:: Source data ::
===
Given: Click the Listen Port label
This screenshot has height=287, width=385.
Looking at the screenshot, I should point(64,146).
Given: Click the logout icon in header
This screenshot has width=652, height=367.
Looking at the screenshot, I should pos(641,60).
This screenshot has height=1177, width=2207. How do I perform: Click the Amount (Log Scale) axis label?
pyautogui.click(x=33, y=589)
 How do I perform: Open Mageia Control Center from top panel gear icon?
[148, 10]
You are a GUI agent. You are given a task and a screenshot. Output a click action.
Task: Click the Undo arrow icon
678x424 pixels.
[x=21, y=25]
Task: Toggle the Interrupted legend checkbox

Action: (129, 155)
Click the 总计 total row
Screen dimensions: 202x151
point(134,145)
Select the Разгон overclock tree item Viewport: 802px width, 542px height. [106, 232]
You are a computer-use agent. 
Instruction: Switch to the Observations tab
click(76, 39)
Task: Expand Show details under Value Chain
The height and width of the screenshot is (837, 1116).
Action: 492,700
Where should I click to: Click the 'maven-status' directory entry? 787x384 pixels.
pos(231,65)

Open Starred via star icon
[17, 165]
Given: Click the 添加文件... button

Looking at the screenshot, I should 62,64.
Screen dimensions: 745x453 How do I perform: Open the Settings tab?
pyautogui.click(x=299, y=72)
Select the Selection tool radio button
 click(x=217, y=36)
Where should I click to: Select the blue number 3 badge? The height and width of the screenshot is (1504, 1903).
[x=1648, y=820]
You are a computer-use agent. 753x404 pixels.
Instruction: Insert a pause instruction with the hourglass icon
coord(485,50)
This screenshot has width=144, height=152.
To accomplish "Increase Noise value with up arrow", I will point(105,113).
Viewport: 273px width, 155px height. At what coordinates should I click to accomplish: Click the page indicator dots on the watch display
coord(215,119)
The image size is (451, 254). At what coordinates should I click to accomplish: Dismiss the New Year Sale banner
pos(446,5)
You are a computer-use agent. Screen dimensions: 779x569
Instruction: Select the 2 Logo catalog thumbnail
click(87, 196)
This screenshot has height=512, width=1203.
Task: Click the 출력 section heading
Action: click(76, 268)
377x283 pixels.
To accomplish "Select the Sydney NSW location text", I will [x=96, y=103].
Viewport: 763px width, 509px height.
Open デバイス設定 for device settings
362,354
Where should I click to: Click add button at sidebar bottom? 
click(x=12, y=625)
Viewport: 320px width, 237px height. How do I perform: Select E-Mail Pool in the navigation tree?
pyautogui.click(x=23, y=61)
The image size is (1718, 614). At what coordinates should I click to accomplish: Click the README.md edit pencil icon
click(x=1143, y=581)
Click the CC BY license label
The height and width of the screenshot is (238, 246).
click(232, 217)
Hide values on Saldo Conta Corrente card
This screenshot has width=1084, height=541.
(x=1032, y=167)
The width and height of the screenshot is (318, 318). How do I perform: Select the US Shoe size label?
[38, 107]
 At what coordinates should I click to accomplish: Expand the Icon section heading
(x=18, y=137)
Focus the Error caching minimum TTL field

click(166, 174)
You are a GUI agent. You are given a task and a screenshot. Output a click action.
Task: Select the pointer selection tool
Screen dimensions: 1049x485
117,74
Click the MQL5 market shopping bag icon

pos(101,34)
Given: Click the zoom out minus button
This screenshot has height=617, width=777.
===
:: Aim of the exercise ::
Return the lines of the items above unchanged, from the first line through the line containing "Select the Разгон".

:: Output below ::
Given: Click the Listen Port label
This screenshot has height=287, width=385.
Looking at the screenshot, I should point(64,146).
Given: Click the logout icon in header
This screenshot has width=652, height=367.
Looking at the screenshot, I should pos(641,60).
This screenshot has height=1177, width=2207. How do I perform: Click the Amount (Log Scale) axis label?
pyautogui.click(x=33, y=589)
 How do I perform: Open Mageia Control Center from top panel gear icon?
[148, 10]
You are a GUI agent. You are given a task and a screenshot. Output a click action.
Task: Click the Undo arrow icon
678x424 pixels.
[x=21, y=25]
Task: Toggle the Interrupted legend checkbox

Action: (129, 155)
Click the 总计 total row
Screen dimensions: 202x151
point(134,145)
Select the Разгон overclock tree item Viewport: 802px width, 542px height. [106, 232]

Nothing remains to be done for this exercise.